Quanto a Iannuzzi, per il pg nell’ufficio manca una separazione tra pm e gip. Fa capire che il gip firma le richieste d’arresto senza autonomia. Che, in pratica, è l’alter-ego di Woodcock e Montemurro. Tufano cita casi specifici, sottolinea i tempi inverosimili per il deposito delle ordinanze, con la firma poche ore dopo la richiesta d’arresto per inchieste contenute in decine di faldoni. Come per le manette a Vittorio Emanuele.

Il pg fa un excursus delle indagini clamorose che hanno reso famoso il grande moralizzatore Woodcock: da quella sull’Inail del 2002 a Iena 2 del 2004, al Savoiagate del 2006 fino a Vallettopoli.
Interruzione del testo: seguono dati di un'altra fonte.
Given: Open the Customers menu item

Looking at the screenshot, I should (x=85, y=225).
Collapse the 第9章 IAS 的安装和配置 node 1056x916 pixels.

Ricorda che Iena 2 provocò «una vera rivoluzione», con 51 arresti di politici, avvocati, imprenditori, ma «6-7 erano i veri delinquenti e gli altri sono usciti subito». Critica una frase significativa di Montemurro alla stampa: «Non abbiamo richiesto l’arresto di Luongo (deputato Ds, ndr) solo perché mancavano gravi indizi». Si dice «impressionato» dal fatto che il gip Iannuzzi sia addirittura andato in tv, a Chi l’ha visto, a parlare del Savoiagate. Condanna l’inserimento negli atti finiti sui giornali di conversazioni «solo private, senza rilievo per l’inchiesta», come la telefonata del 2005 di Daniela Fini sulle convenzioni sanitarie e tante altre.
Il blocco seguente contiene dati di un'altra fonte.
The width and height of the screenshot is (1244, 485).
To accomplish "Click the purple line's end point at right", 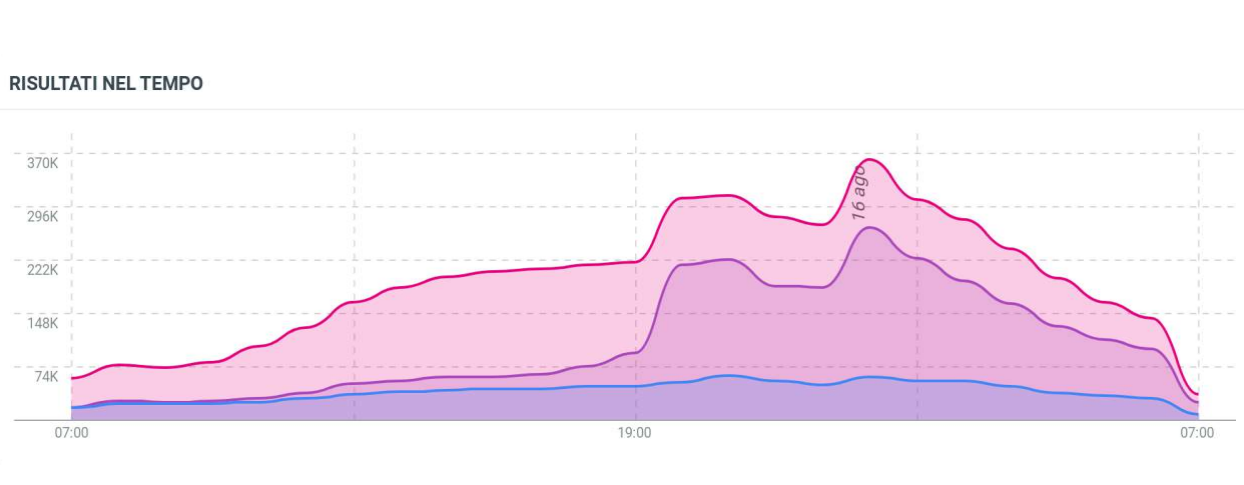I will click(1197, 404).
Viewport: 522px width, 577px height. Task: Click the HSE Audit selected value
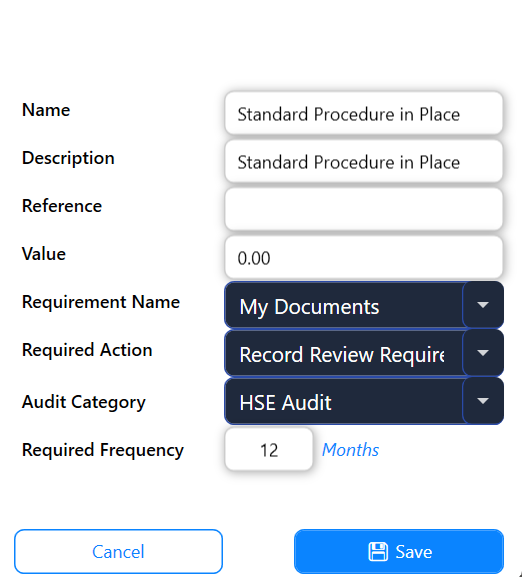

Tufano ha fatto un’indagine interna per accertare se i due pm di Potenza rispettassero le regole e se il loro capo vigilasse a dovere. Due questioni alle quali risponde: no, nessuno ha onorato il proprio ruolo. Galante, spiega Tufano, «è un signore di campagna, si occupa della sua azienda agricola, va a caccia...». E intanto, a Potenza, Woodcock e Montemurro hanno mano libera su tutto. Altri pm sono già stati ascoltati dal Csm, come avevano chiesto, per sollevare obiezioni. Lo stesso Galante, di fronte alla commisione, viene interrogato sul suo controllo dell’ufficio. «Abito a 125 km dalla sede, ma cerco di essere presente - ammette lui -, anche se certo non tutti i giorni, se è questo che lor signori vogliono sapere». Gli chiedono se sul Savoiagate ci sono stati «difetti di comunicazione» tra lui e i suoi vice. Galante dice che era al corrente di tutto, ma poi riconosce che sull’ordine di arresto per Vittorio Emanuele Woodcock in pratica ha fatto tutto da solo.
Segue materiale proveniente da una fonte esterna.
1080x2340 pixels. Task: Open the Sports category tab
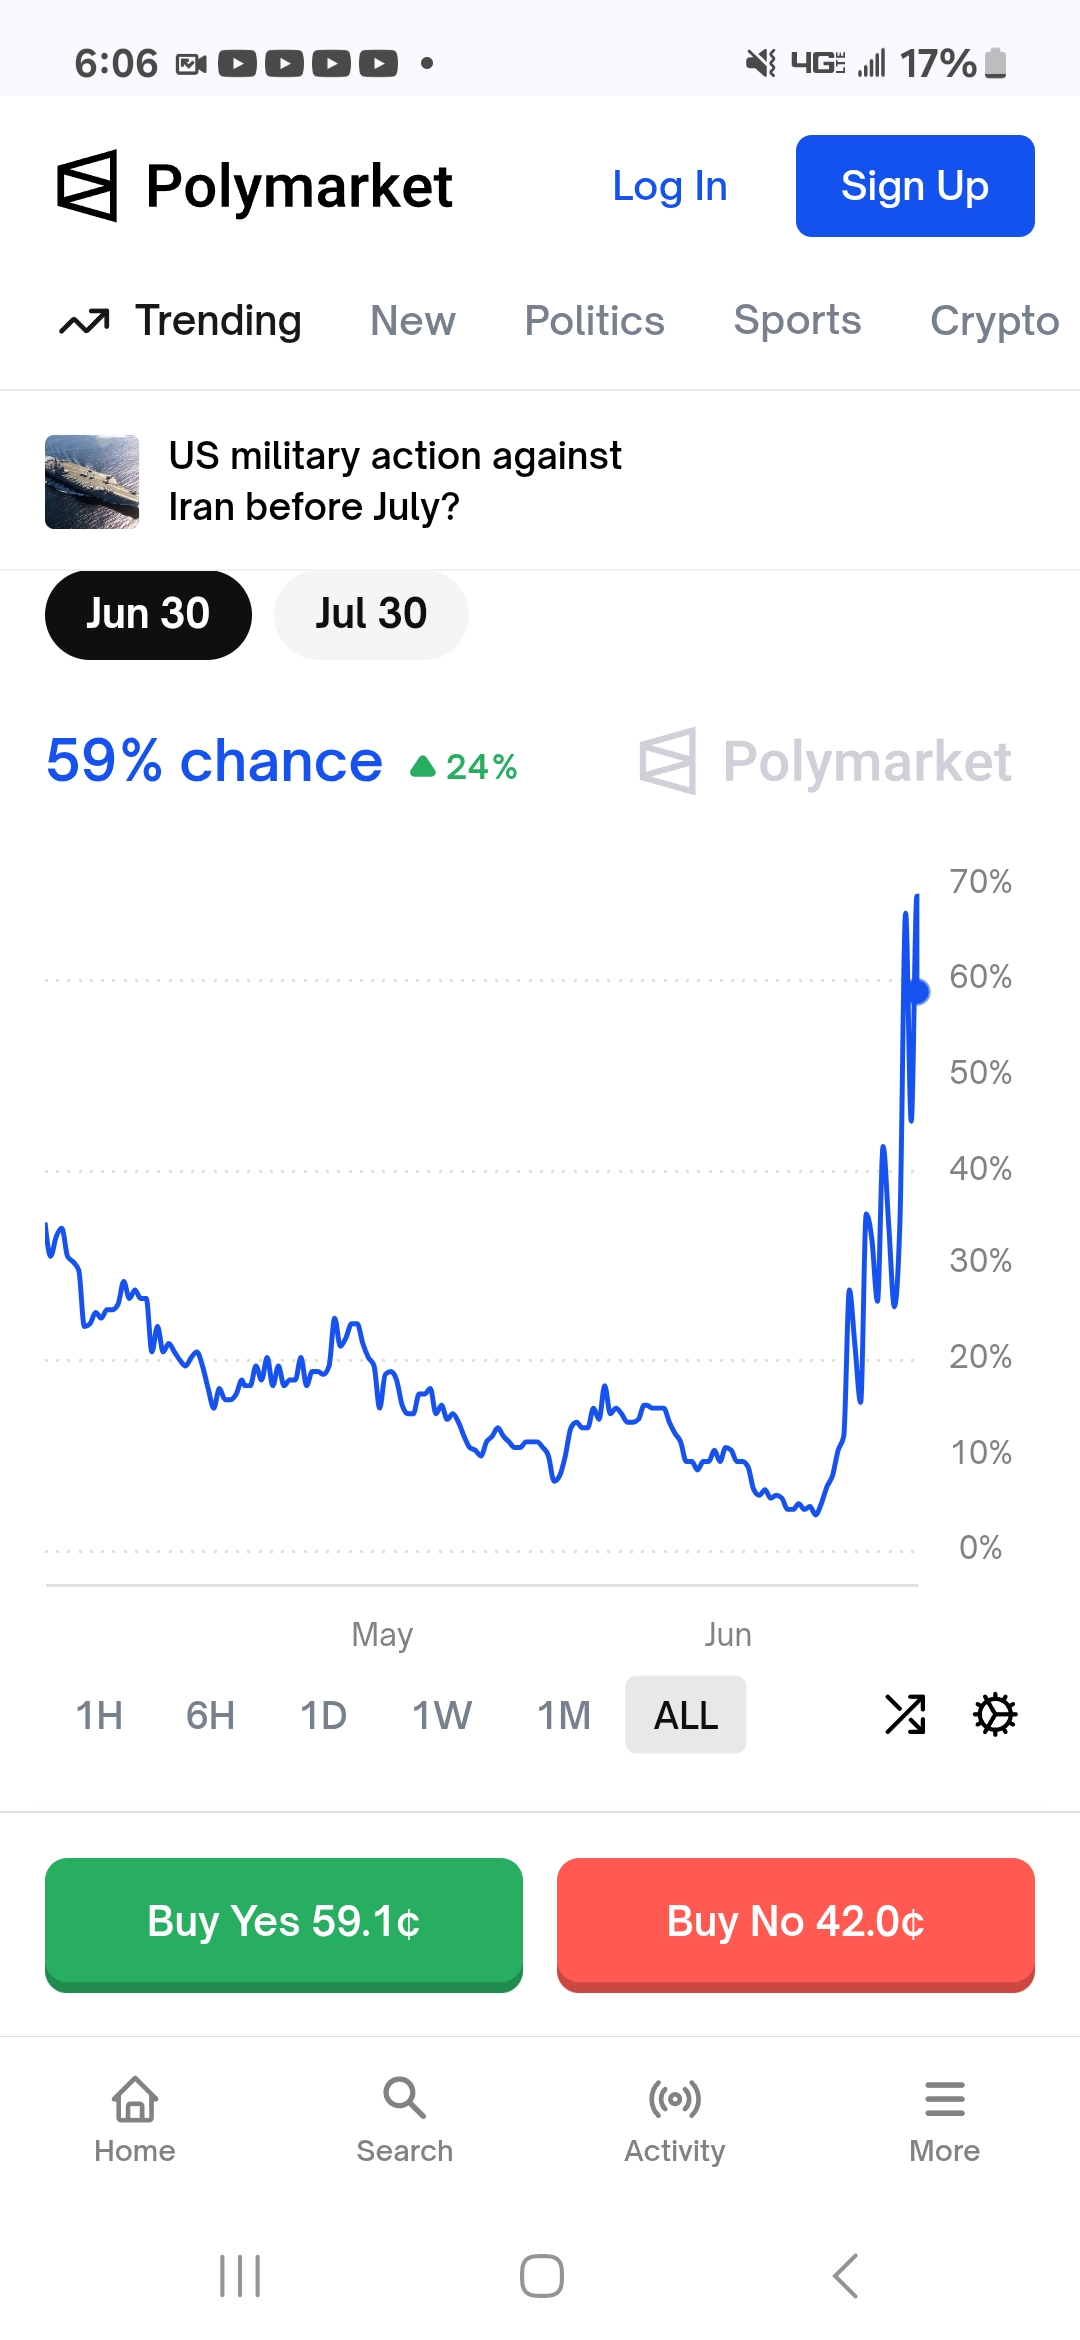pyautogui.click(x=797, y=321)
Al Csm chiedono a Tufano se c’è «un contrasto» tra lui, Galante e i suoi vice e il pg risponde che lui, semplicemente, non sta «a scaldare la sedia», ma fa il suo lavoro, vigilando sulla Procura. E si è mosso non motu proprio, ma dopo esposti, denunce, il libro bianco degli avvocati. I legali denunciavano una serie di abusi e il pg ha solidarizzato con loro. «Galante - spiega - lavora a porte chiuse, non ascolta nessuno, non riceve neppure gli avvocati». Tante cose Tufano le segnala da 2 anni e mezzo al Csm. «Provocano sfiducia anche nel mio ufficio e disagio generalizzato. Ma solo ora - si lamenta - ho l’onore di essere ascoltato». Sì, perché il Csm, dove le correnti di sinistra Magistratura democratica e Movimento per la giustizia difendono Woodcock a spada tratta, finora è intervenuto ben poco in questo senso. Mentre ha tempestivamente ascoltato il pm anglonapoletano quando per ben 2 volte si è rivolto all’organo di autogoverno, sia per il Savoiagate sia per Vallettopoli, chiedendo di essere tutelato dagli attacchi contro di lui. Forse adesso ad essere tutelati saranno i cittadini.